Undaunted by long coach journeys, boggy conditions and dubious sanitary facilities, about 500,000 people travelled to venues in Scotland, London and Birmingham to see Pope Benedict XVI during his recent visit.
In his opening address in Edinburgh, the Pope lamented the "aggressive forms of secularism" that he claimed are transforming British society.
If the Catholic Church and other religious institutions are indeed being buffeted by a new wave of secularism, we must consider from a fundraiser's perspective the impact this could have on charitable giving.
The relationship between giving and religiosity of all kinds is long established. The mediaeval church itself assumed responsibility for raising and distributing charity, but the dissolution of the monasteries rendered charitable giving a more individual endeavour.
Higher levels of religiosity appear to motivate donors of all persuasions and budgets. Beth Breeze, a researcher at the Centre for the Study of Philanthropy at the University of Kent, found that donors who describe religion as important in their lives give up to 3 per cent more than those who say it is not, and religious donors tend to favour particular causes.
According to the sector consultancy nfpSynergy, people who describe themselves as religious are more likely to donate to international aid or development charities and are less likely to give to animal welfare organisations than their non-religious counterparts.
"Crowds are at fever pitch," tweeted a young Catholic waiting at Hyde Park, one of many thousands of under-30s who turned out for the papal visit. Continued high levels of engagement among young Christians, Muslims, Jews and others suggest that reports of the demise of religiosity are premature.
The clear message for fundraisers is that we need to recognise and respond to the diversity among donors and emphasise how giving to charity is an effective way for people to put their faith into action.

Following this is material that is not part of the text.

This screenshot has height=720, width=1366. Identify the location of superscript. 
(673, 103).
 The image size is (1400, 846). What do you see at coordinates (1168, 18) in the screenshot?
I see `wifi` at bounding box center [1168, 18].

In so doing, we need to think very carefully about what matters most to them.
The general public might increasingly be looking for effectiveness, but religious donors are perhaps more drawn by our passion for what we do, our commitment to others and our trustworthiness as institutions.
Religion may or may not be important to us as individuals but, as fundraisers, we should welcome its continued relevance to others.
FACT FILE - For the greater good
-The British Social Attitudes Survey 2010 said 25 per cent of British people described themselves as religious.
-The Charities Aid Foundation's International Comparisons of Charitable Giving 2006, said giving in the US was 1.67 per cent of GDP in the US and 0.73 per cent in the UK.
-In its profile of The 21st Century Donor, nfpSynergy found that 82 per cent of regular worshippers were likely to donate to charity, compared with 74 per cent of the total sample.
-Barclays Wealth's Barriers to Giving report identified religious belief as the single most important motivating factor in driving donations of more than £10,000 a year.